:: SUPPLIED PASSAGE ::
The essay I wrote for our last anniversary started with this:

When I came to Healthy Living two years ago I told myself I wasn’t there to work on weight.   Just as well, I haven’t lost any weight that I haven’t found again. in the two years.  But I found a lot of other things that will be more important in the long run.  Mainly, I found a community where I felt safe and valued.  It took me a time to believe the valued part.  The only inspirational part I felt I had to offer was that I quit smoking not that long before I ran into Char and Jhrdy on the web.  I’d been trying to get a forum on healthy weight loss going myself, based on essentially the same ideas – NO quick fixes – and ended up joining her crew.

As far as the weight is concerned, I’m still there!   As for the “more important in the long run,” that’s still there too!

So where am I now that it’s three years?  I’m progressing on my journey. I continue to learn, and some things I even apply (honest! Just not exercise!).  I have a wonderful buddy in Puzz, and I get so much out of reading everyone’s posts.   I have some favorites as I’m sure we all do, but most weeks I manage to read all of the personal and buddy journal entries, plus the introductions/miscellaneous entries, and try VERY hard to respond to anything in the Quit Smoking thread.
:::
:: DATA LISTING ::
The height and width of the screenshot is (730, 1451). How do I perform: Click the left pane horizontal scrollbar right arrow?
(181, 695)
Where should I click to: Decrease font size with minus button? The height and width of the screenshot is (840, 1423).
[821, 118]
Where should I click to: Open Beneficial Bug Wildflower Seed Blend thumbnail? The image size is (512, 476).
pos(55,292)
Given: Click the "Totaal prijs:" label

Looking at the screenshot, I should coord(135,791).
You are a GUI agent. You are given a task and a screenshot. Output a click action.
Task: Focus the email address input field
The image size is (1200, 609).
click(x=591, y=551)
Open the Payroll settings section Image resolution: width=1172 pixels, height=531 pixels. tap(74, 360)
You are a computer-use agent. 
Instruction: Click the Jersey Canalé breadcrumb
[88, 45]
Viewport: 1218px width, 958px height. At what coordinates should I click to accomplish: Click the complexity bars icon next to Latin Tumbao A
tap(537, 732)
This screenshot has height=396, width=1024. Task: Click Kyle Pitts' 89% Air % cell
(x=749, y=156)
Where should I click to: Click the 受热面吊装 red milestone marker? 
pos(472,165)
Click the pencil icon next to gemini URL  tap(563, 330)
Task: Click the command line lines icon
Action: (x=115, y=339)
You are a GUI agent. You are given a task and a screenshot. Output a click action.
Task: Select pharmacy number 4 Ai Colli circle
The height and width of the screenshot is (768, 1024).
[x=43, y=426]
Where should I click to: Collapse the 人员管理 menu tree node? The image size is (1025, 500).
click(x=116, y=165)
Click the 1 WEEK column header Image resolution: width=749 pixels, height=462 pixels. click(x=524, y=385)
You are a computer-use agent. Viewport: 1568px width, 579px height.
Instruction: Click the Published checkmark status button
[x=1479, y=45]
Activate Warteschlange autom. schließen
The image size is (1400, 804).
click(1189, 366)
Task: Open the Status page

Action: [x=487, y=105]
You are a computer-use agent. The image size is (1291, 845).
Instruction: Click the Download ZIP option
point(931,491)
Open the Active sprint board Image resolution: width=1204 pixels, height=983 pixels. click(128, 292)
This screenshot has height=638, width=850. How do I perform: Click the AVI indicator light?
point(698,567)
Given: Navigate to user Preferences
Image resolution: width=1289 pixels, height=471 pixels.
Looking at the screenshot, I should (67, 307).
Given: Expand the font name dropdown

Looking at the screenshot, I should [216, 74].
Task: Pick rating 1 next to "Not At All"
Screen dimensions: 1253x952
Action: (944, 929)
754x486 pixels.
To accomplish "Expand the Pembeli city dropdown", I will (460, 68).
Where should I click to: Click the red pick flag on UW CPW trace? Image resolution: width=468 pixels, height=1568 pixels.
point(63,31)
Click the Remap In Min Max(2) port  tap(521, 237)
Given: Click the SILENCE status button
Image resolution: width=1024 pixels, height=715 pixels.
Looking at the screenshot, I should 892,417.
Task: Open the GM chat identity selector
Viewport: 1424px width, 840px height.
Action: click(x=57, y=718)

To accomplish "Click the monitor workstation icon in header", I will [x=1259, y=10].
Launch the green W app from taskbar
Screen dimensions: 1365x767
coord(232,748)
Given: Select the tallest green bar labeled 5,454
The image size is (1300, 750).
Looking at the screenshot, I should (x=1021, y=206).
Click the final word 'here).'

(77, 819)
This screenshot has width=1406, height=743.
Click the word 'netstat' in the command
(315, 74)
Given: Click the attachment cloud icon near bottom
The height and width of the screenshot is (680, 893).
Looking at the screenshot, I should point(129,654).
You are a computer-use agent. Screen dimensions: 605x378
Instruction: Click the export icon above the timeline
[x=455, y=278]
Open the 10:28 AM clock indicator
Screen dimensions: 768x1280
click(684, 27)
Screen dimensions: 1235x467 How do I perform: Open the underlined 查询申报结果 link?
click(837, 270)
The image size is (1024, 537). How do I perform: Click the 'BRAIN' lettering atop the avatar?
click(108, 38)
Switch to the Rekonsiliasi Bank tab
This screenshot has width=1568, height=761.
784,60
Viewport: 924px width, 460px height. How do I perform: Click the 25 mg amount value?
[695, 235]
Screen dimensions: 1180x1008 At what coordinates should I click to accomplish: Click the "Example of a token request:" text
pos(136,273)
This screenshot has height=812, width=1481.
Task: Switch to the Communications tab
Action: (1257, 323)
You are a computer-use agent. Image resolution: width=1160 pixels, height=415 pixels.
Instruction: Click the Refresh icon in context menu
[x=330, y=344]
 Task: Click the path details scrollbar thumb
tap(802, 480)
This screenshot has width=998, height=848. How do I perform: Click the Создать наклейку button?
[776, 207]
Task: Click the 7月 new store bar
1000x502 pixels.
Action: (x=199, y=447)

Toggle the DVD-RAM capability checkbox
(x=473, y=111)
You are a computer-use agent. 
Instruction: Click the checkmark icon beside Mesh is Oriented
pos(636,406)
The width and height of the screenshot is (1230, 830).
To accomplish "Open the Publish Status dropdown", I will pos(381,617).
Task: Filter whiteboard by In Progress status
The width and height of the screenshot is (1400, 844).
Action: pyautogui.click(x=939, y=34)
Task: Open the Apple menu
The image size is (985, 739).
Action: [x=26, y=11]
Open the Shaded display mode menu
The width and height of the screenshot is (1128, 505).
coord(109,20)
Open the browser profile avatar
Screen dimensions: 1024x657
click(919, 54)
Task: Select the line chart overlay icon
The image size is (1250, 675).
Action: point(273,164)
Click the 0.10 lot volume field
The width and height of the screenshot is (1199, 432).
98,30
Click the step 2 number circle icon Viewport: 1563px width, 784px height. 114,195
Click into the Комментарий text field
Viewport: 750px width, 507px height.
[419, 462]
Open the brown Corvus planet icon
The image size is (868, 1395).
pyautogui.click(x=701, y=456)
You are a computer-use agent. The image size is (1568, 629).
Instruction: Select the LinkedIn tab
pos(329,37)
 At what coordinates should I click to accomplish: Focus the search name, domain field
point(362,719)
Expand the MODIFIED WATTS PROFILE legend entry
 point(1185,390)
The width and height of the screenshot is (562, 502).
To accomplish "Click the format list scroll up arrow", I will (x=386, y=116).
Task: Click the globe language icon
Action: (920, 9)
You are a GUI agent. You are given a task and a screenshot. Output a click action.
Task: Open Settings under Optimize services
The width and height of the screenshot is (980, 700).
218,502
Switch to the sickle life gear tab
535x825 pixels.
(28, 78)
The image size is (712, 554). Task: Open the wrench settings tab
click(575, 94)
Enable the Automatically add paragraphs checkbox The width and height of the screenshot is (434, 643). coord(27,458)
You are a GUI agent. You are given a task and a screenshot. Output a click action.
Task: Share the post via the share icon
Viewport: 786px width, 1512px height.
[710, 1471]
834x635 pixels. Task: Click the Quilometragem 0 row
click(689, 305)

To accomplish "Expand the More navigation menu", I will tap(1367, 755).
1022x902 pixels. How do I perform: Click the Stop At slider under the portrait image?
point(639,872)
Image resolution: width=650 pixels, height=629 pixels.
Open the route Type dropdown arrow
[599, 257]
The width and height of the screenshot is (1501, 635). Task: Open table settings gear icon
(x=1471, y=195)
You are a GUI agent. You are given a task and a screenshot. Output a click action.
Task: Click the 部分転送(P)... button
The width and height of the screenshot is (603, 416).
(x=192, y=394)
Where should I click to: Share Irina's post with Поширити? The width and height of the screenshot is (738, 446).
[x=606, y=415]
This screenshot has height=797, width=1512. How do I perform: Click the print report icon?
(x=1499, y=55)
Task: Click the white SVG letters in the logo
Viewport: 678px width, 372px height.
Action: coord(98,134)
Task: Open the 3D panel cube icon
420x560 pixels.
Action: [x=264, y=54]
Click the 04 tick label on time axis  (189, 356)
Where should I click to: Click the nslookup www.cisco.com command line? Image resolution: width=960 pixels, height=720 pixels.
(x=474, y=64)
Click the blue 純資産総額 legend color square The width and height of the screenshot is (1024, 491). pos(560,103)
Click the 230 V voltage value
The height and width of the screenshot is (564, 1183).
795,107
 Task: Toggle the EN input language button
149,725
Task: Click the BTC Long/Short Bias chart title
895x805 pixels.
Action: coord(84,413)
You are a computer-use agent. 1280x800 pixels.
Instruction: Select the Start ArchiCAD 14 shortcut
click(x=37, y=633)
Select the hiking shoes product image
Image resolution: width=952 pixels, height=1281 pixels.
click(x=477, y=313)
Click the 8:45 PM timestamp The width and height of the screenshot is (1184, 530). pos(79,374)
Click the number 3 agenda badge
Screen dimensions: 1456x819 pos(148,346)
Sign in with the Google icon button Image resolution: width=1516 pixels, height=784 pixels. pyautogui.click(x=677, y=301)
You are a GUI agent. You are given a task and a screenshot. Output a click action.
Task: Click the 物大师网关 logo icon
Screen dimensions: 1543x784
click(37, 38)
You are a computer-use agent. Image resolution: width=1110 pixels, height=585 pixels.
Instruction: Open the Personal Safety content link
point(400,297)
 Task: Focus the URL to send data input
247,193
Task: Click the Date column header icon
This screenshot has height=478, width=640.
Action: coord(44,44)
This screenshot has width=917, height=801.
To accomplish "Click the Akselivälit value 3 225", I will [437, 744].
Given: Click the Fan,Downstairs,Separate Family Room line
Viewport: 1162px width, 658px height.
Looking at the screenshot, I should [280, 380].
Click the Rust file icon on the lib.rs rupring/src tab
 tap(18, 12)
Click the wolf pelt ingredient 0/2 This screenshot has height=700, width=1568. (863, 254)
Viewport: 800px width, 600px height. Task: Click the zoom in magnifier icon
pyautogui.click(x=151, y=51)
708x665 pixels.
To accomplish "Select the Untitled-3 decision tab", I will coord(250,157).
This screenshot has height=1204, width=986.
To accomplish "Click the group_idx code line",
:::
### PROBLEM 1
Decide whether each statement below agrees with the Healthy Living anniversary piece. Answer yes or no for each, quoting the deciding words.
(a) The writer came to Healthy Living to work on weight.
(b) The writer has a buddy named Puzz.
(c) The writer quit smoking shortly before meeting Char and Jhrdy online.
### PROBLEM 2
Pick up the Healthy Living anniversary piece after its last sentence and continue it in the same voice.

### TASK RESPONSE 1
(a) No: "I told myself I wasn’t there to work on weight."
(b) Yes: "I have a wonderful buddy in Puzz"
(c) Yes: "I quit smoking not that long before I ran into Char and Jhrdy on the web."

### TASK RESPONSE 2
Fighting clinical depression is no longer the primary focus of my personal life.  Largely because of the support I found here, and in a quit smoking forum before my experience here, I’ve found the ability to look at myself and see something other than the blob.  (>Ya’ll haven’t convinced me that I’m beautiful, but keep working at it!) I find it almost impossible to express what a difference it makes to be able to cope with the depression without having to fight with it.  My world has colors again, and I love color.

Looking over last year’s entry, that Sheryl was kind enough to send to me, I see I thought I had the baby steps mantra down pat.  Hah!  That’s a lesson I guess I’ll learn over again a few dozen times. I still believe that in the healthy journey, as in quitting smoking, there’s no failure as long as you keep coming back to the fight.  And I’m as pig-headed and stubborn as ever.

On a lighter note, I just love it when Nikkosguy gets a punsterstorm going!